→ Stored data

☆ ☆ ☆ ☆ ☆

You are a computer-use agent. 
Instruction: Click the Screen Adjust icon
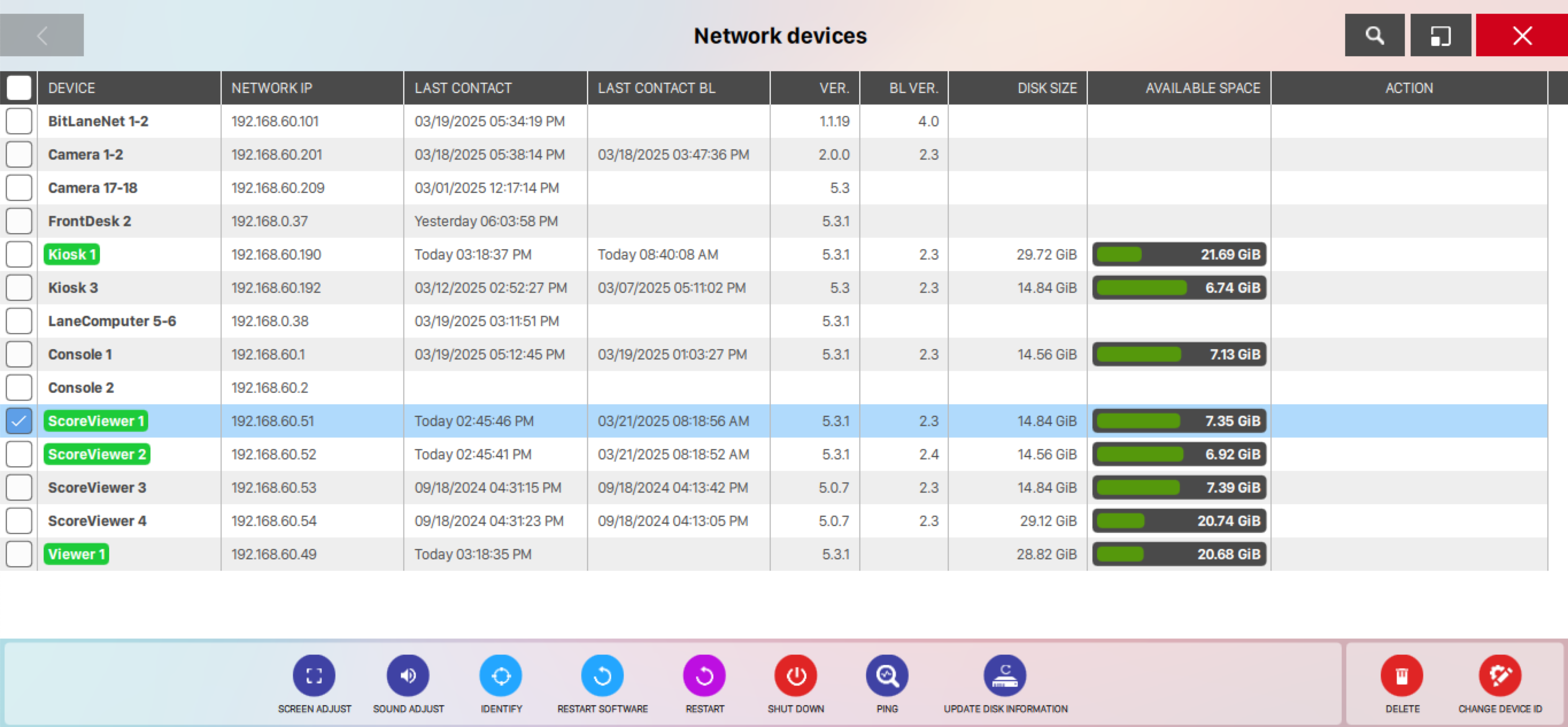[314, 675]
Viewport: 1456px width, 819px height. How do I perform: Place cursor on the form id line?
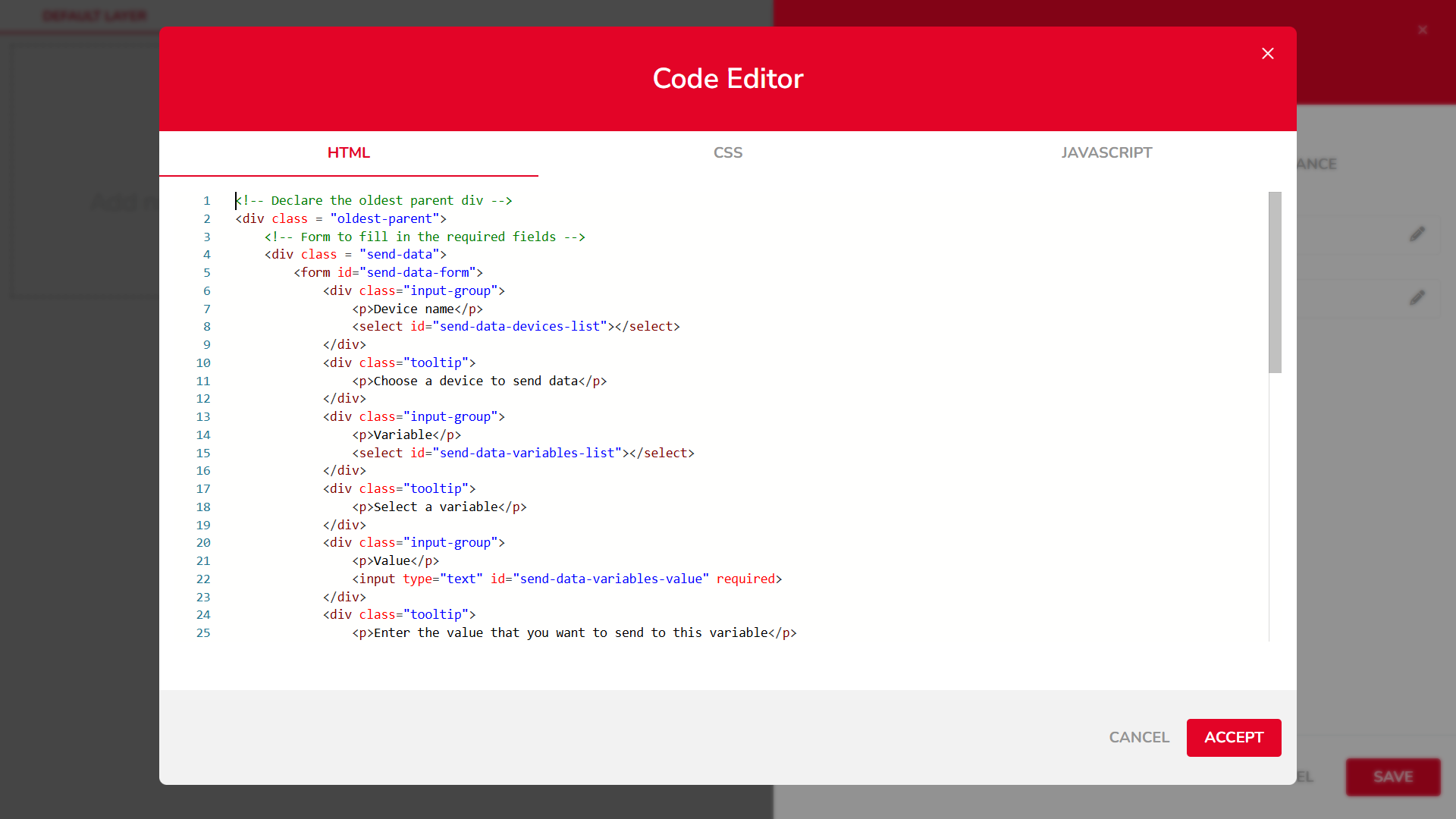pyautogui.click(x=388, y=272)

☆ ☆ ☆ ☆ ☆

→ TASK INSTRUCTIONS
With the pictures removed, return each record above exactly as given.

→ SOLUTION TO THIS TASK
You are a computer-use agent. 
Instruction: Click the Screen Adjust icon
[314, 675]
Viewport: 1456px width, 819px height. How do I perform: Place cursor on the form id line?
pyautogui.click(x=388, y=272)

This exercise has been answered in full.